_DATASET RECORDS_:
+ + +

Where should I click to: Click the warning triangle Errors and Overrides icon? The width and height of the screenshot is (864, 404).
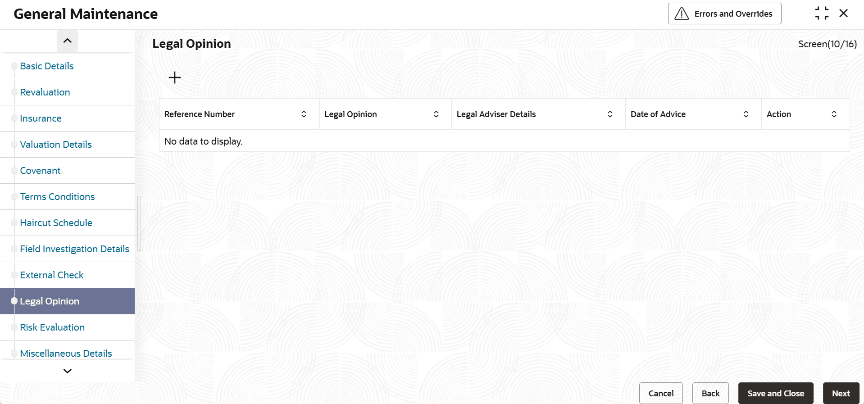pyautogui.click(x=682, y=14)
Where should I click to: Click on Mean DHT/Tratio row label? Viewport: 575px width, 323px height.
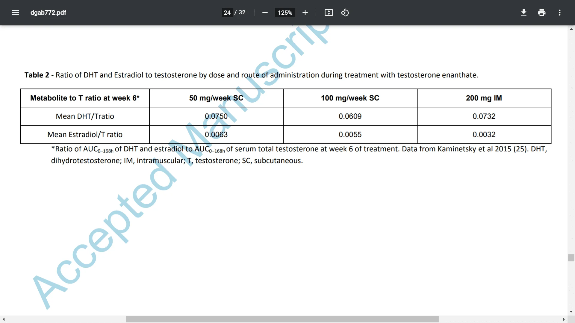coord(85,116)

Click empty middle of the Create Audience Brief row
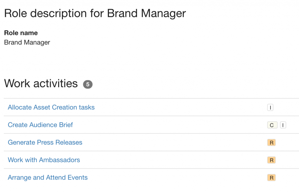[172, 125]
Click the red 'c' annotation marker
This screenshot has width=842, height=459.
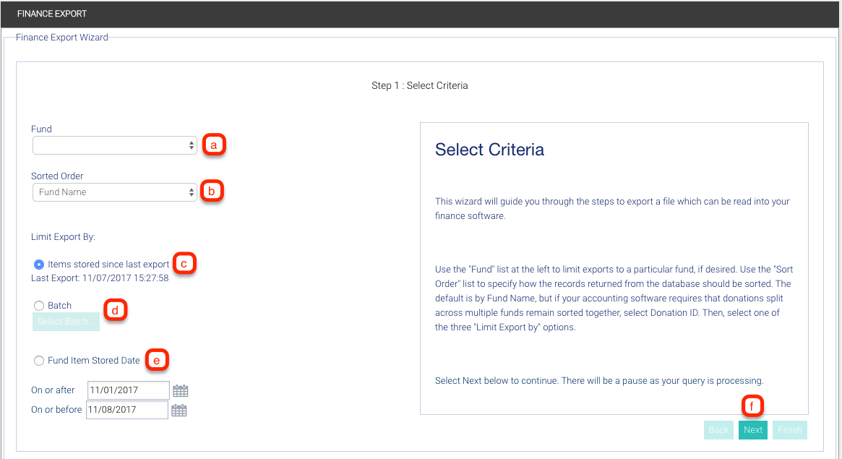click(184, 264)
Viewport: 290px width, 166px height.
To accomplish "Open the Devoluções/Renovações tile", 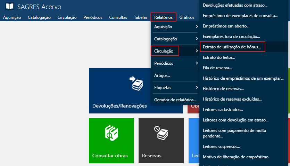I will [x=136, y=91].
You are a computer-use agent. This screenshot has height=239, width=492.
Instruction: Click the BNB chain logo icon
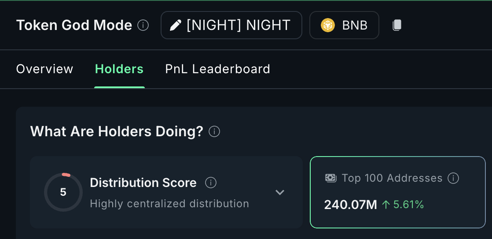pyautogui.click(x=327, y=25)
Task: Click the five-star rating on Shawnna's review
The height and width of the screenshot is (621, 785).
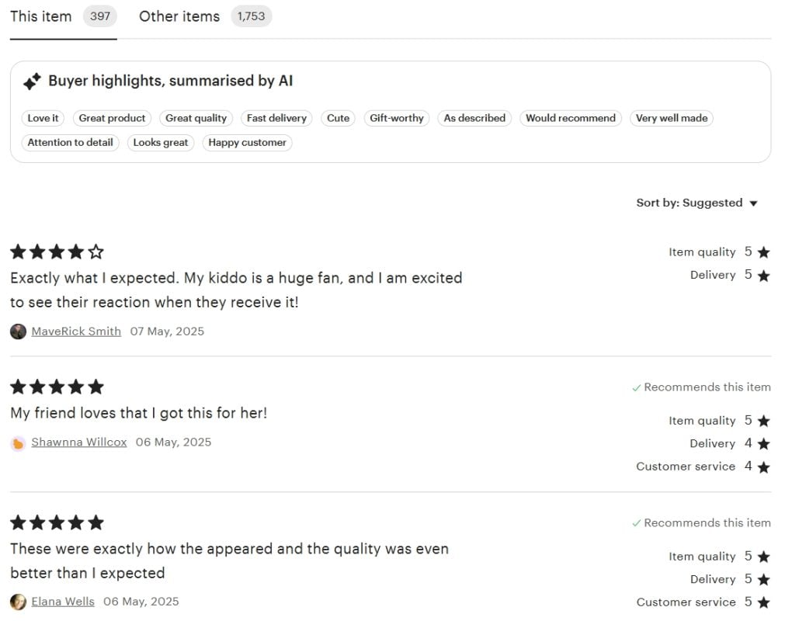Action: [57, 387]
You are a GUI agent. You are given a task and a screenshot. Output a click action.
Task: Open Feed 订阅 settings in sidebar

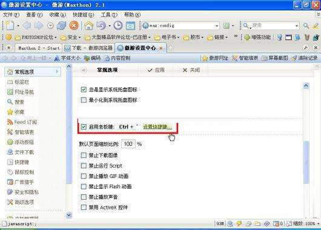click(x=22, y=122)
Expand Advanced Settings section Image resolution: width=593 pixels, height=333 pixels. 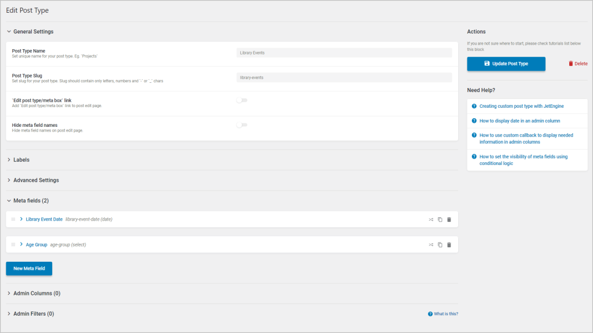(35, 180)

+ + +

_WHAT YOU HAVE TO DO_: What lines in the entries contain "agent"? Report each one by copying it.

_EXPECTED ANSWER_:
You are a computer-use agent. This screenshot has height=239, width=492.
You are a GUI agent. You are given a task and a screenshot. Output a click action.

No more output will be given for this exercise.